In this study, a novel approach called M-C&M-BL is presented for brain tumor classification by integrating CNN and BiLSTM architectures and shows competitive results with over 99% Acc on the Br35H dataset and other metrics. The practical implications of the model lie in its potential to support clinical workflows by enabling early diagnosis of brain tumors. Such models, especially when integrated into AI-driven decision support systems for MRI analysis, can significantly assist physicians by reducing the time required for manual diagnosis and increasing the Acc of treatment decisions. This direction aims to transform the proposed model into a comprehensive tool to assist healthcare professionals and enable significant steps in AI applications for critical healthcare conditions such as brain tumors. Binary tumor classification studies based on Br35H dataset [4], Figshare dataset [12], and MRI data collected by the author are presented in Table 6. This table shows the relevant dataset, the proposed models, and the Acc and F1 performance results obtained with these models.

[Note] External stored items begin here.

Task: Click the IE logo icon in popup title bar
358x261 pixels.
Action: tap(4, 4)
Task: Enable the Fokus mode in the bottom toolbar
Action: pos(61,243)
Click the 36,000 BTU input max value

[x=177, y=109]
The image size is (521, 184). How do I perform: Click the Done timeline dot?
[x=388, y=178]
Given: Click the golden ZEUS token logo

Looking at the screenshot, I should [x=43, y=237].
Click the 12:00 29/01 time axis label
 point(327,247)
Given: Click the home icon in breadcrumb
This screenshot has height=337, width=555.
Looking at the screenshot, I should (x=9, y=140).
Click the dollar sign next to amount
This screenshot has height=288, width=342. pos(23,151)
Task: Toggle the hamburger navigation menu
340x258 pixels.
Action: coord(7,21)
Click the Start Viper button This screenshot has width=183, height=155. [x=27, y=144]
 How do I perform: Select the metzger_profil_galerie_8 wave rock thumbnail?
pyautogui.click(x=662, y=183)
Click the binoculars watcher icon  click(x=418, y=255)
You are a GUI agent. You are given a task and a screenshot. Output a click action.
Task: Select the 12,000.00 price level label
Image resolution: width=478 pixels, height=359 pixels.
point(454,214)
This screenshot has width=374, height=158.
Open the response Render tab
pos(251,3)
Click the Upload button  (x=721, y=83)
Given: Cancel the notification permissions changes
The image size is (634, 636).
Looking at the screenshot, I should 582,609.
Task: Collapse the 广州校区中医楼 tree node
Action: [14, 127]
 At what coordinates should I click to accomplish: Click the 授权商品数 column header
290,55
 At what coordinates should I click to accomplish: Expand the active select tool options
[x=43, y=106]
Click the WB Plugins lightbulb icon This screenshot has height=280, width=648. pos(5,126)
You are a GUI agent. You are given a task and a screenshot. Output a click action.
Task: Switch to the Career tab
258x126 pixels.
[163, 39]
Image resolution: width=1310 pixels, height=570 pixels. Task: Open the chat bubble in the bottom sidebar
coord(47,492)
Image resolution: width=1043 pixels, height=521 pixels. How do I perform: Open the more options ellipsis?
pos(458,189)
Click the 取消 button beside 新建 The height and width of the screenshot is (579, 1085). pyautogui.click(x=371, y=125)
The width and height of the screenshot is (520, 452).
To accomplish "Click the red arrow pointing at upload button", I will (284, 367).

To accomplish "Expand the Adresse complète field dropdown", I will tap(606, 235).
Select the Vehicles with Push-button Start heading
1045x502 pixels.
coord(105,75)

Table 6 Comparison with similar studies of tumor classification

Table 6 shows that the model proposed in this study is comparable to similar studies and shows satisfactory performance. By integrating BiLSTM, which is superior for text and other sequential data, with CNN, a widely used image processing technique, a model has been developed that can compete with the existing literature. This study shows that positive results can be obtained not only with models containing augmented CNN layers, such as AlexNet, but also with models created using alternative networks. It is suggested that methods such as the model proposed in this study should be used to support artificial intelligence-based early diagnosis products for physicians, enabling them to make early diagnoses based on patient data such as MRI images. Such methods will provide significant empirical advantages in the development of web- or mobile-based artificial intelligence-based early diagnosis systems. The most important result of the study is that the combined use of different deep learning architectures in critical human health situations will enable physicians to intervene in diseases and save time.

In the future, the performance of multi-layer models such as the one proposed in this study and similar models on different types of image data and tabular data from different fields will be investigated. In addition, the M-C&M-BL model can be integrated into real-world clinical workflows, such as decision support systems, web or mobile-based diagnostic tools, and PACS systems, to assist physicians in early diagnosis. These applications can help healthcare professionals by automating tumor detection, improving diagnostic Acc, and saving critical time in treatment planning. However, considering the challenges such as privacy, generalizability, interpretability, and infrastructure requirements to ensure seamless integration into clinical environments, the proposed method can become a valuable tool to support early diagnosis and advanced AI applications in healthcare. Similar content methods can be studied on different health data, especially image-based.

In the future, several studies are planned to enhance the general validity of the proposed model, addressing its current limitations. First, the model's performance will be evaluated in diverse clinical scenarios by testing it on different balanced datasets beyond the Br35H dataset. This will help determine its robustness and generalizability across various applications. Additionally, future research will focus on designing models that consistently provide high performance also on unbalanced datasets, ensuring reliability and applicability in a wide range of clinical practices. In addition, transfer learning techniques will be investigated to enable the model to produce more effective results with less data. Furthermore, different imaging modalities (CT and MRI) will be integrated into the model to improve the diagnostic Acc.